- _Dokumenttext_:
Verschiedene politische Ebenen bestimmen die Organisation des ÖPNV in der Bundesrepublik Deutschland. Mit Verordnungen und Richtlinien steckt die Europäische Union (EU) den verkehrspolitischen Rahmen für die Mitgliedsstaaten ab. Während Verordnungen der EU in den Mitgliedsländern unmittelbare und verbindliche Gesetzeskraft haben, sind Richtlinien der EU von den Mitgliedsstaaten in nationales Recht umzusetzen. Diese Aufgabe nehmen in Deutschland die gesetzgebenden Bundesorgane wahr. Sie delegieren zum Teil weitere Zuständigkeiten im ÖPNV an die Bundesländer. Des weiteren übernehmen in den Bundesländern zumeist kommunale Aufgabenträger weitere Aufgaben der ÖPNV-Organisation.

Europäischer Rahmen

Die Europäische Union verfolgt eine gemeinsame Verkehrspolitik. Sie strebt harmonisierte Vorschriften in den Mitgliedsstaaten an. Hinsichtlich des öffentlichen Verkehrs ist es politisches Ziel, eine Liberalisierung des Wettbewerbs und eine Öffnung der nationalen Märkte zu erreichen. [EuKom05o]

Die Verordnung (EG) 1370/2007 gilt ab dem 3.12.2009 unmittelbar und bedarf keiner Umsetzungsschritte des deutschen Gesetzgebers. Die neue Verordnung löst das bestehende, zum Teil bis zu 40 Jahre alte, Verordnungsrecht (EWG 1191/69) für den ÖPNV ab und verfolgt den Ansatz eines sogenannten kontrollierten Wettbewerbs. Sie erkennt nunmehr an, dass Aufgabenträger im ÖPNV finanzierend eingreifen und unter Umständen auch ausschließliche Rechte gewähren dürfen. Damit existieren nun Möglichkeiten, Leistungen im ÖPNV direkt und ohne förmliches Vergabeverfahren zu vergeben. [(EG) Nr. 1370/2007]

Die Richtlinie 91/440/EWG hat das Schaffen wirtschaftlich eigenständiger, leistungsstarker und wettbewerbsfähiger Eisenbahnverkehrsunternehmen zum Ziel. Zur Zielerreichung sieht sie eine unabhängige Geschäftsführung (Art. 4 ff.), verpflichtende Trennung der Rechnungsführung, fakultative Organisationstrennung zwischen Netz und Betrieb (Art. 6 ff.), das Recht auf diskriminierungsfreien Netzzugang und die Sanierung der Finanzstruktur (Entschuldung) (Art. 9 ff.) vor.

- _Erklärtes Ziel 1_:
Beantworte die folgenden Fragen anhand des Textes zur Organisation des ÖPNV.
(a) Ab welchem Datum gilt die Verordnung (EG) 1370/2007 unmittelbar?
(b) Welche Organe setzen in Deutschland Richtlinien der EU in nationales Recht um?
(c) In welchen Artikeln sieht die Richtlinie 91/440/EWG eine unabhängige Geschäftsführung vor?

- _Zu verwendende Daten_:
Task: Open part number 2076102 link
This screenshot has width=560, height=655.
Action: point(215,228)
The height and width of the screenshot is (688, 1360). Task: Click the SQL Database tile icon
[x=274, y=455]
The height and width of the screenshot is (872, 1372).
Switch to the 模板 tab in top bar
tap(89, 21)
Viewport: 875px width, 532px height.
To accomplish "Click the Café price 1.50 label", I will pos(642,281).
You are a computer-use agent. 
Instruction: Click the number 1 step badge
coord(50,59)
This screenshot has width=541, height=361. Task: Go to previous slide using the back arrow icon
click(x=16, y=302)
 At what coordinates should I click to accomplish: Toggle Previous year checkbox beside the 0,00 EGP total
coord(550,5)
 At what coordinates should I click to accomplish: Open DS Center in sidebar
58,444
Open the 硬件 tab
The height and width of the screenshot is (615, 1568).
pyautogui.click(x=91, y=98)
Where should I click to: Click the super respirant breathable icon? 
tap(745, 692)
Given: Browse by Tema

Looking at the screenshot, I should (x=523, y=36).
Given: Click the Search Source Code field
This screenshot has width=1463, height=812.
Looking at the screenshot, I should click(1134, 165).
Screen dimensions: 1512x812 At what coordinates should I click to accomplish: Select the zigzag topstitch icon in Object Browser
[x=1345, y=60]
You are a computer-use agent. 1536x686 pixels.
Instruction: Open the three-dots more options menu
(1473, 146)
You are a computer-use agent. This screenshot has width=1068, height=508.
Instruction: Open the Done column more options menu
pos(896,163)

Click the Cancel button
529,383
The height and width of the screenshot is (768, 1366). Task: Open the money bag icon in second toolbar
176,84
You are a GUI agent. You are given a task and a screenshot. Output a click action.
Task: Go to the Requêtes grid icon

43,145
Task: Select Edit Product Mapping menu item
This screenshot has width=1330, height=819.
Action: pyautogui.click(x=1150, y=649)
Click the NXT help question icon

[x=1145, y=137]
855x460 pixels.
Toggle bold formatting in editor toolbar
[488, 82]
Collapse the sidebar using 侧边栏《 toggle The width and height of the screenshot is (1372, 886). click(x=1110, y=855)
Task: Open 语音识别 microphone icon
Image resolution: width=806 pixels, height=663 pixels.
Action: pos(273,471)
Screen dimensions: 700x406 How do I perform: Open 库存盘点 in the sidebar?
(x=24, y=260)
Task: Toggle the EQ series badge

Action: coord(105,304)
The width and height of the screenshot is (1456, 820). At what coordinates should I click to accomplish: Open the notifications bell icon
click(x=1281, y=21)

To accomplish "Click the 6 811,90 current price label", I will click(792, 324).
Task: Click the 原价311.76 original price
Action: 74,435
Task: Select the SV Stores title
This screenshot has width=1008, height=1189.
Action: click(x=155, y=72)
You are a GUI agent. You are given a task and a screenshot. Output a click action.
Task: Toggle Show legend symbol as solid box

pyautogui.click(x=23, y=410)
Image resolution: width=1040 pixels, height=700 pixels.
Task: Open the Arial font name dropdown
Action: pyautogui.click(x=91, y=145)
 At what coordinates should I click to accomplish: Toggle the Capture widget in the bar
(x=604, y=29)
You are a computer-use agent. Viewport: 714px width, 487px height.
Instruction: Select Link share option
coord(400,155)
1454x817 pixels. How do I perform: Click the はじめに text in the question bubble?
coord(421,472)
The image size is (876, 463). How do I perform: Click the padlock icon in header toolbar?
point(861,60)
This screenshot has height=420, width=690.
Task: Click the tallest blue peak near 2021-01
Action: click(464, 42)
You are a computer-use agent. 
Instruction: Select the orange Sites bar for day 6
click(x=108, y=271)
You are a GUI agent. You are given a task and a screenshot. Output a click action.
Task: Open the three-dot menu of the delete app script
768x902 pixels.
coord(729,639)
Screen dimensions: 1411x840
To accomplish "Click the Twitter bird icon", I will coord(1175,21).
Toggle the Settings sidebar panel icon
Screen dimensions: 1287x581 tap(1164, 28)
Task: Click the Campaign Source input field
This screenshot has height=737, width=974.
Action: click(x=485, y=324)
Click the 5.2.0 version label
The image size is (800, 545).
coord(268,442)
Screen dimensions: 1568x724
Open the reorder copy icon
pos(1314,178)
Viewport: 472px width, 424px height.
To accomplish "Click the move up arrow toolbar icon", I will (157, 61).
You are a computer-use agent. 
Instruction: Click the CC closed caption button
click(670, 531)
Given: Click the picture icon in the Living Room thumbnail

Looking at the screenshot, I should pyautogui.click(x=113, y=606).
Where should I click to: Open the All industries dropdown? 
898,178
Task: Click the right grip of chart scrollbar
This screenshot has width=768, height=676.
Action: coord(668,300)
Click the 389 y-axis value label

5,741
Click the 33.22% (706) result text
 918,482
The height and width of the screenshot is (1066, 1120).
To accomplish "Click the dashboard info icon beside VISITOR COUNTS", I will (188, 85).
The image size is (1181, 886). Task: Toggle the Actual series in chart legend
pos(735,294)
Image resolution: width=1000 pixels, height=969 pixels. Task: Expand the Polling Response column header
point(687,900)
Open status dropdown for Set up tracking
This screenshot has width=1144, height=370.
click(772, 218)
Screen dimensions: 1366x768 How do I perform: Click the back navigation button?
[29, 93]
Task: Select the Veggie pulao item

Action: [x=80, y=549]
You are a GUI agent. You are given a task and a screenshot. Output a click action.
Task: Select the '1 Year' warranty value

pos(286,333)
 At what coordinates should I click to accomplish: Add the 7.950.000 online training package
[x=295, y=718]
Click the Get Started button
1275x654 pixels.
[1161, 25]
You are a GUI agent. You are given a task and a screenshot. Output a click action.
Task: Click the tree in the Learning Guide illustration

- _Erklärtes Ziel 2_:
Schreib die Einträge unverändert ab, beginnend am Anfang der Einträge und endend mit der Zeile, die "Collapse the sidebar" enthält, beide Enden eingeschlossen.

- _Vollständige Antwort 1_:
(a) Ab dem 3.12.2009.
(b) Die gesetzgebenden Bundesorgane.
(c) In Art. 4 ff.

- _Vollständige Antwort 2_:
Task: Open part number 2076102 link
This screenshot has width=560, height=655.
Action: point(215,228)
The height and width of the screenshot is (688, 1360). Task: Click the SQL Database tile icon
[x=274, y=455]
The height and width of the screenshot is (872, 1372).
Switch to the 模板 tab in top bar
tap(89, 21)
Viewport: 875px width, 532px height.
To accomplish "Click the Café price 1.50 label", I will pos(642,281).
You are a computer-use agent. 
Instruction: Click the number 1 step badge
coord(50,59)
This screenshot has width=541, height=361. Task: Go to previous slide using the back arrow icon
click(x=16, y=302)
 At what coordinates should I click to accomplish: Toggle Previous year checkbox beside the 0,00 EGP total
coord(550,5)
 At what coordinates should I click to accomplish: Open DS Center in sidebar
58,444
Open the 硬件 tab
The height and width of the screenshot is (615, 1568).
pyautogui.click(x=91, y=98)
Where should I click to: Click the super respirant breathable icon? 
tap(745, 692)
Given: Browse by Tema

Looking at the screenshot, I should (x=523, y=36).
Given: Click the Search Source Code field
This screenshot has width=1463, height=812.
Looking at the screenshot, I should click(1134, 165).
Screen dimensions: 1512x812 At what coordinates should I click to accomplish: Select the zigzag topstitch icon in Object Browser
[x=1345, y=60]
You are a computer-use agent. 1536x686 pixels.
Instruction: Open the three-dots more options menu
(1473, 146)
You are a computer-use agent. This screenshot has width=1068, height=508.
Instruction: Open the Done column more options menu
pos(896,163)

Click the Cancel button
529,383
The height and width of the screenshot is (768, 1366). Task: Open the money bag icon in second toolbar
176,84
You are a GUI agent. You are given a task and a screenshot. Output a click action.
Task: Go to the Requêtes grid icon

43,145
Task: Select Edit Product Mapping menu item
This screenshot has width=1330, height=819.
Action: pyautogui.click(x=1150, y=649)
Click the NXT help question icon

[x=1145, y=137]
855x460 pixels.
Toggle bold formatting in editor toolbar
[488, 82]
Collapse the sidebar using 侧边栏《 toggle The width and height of the screenshot is (1372, 886). click(x=1110, y=855)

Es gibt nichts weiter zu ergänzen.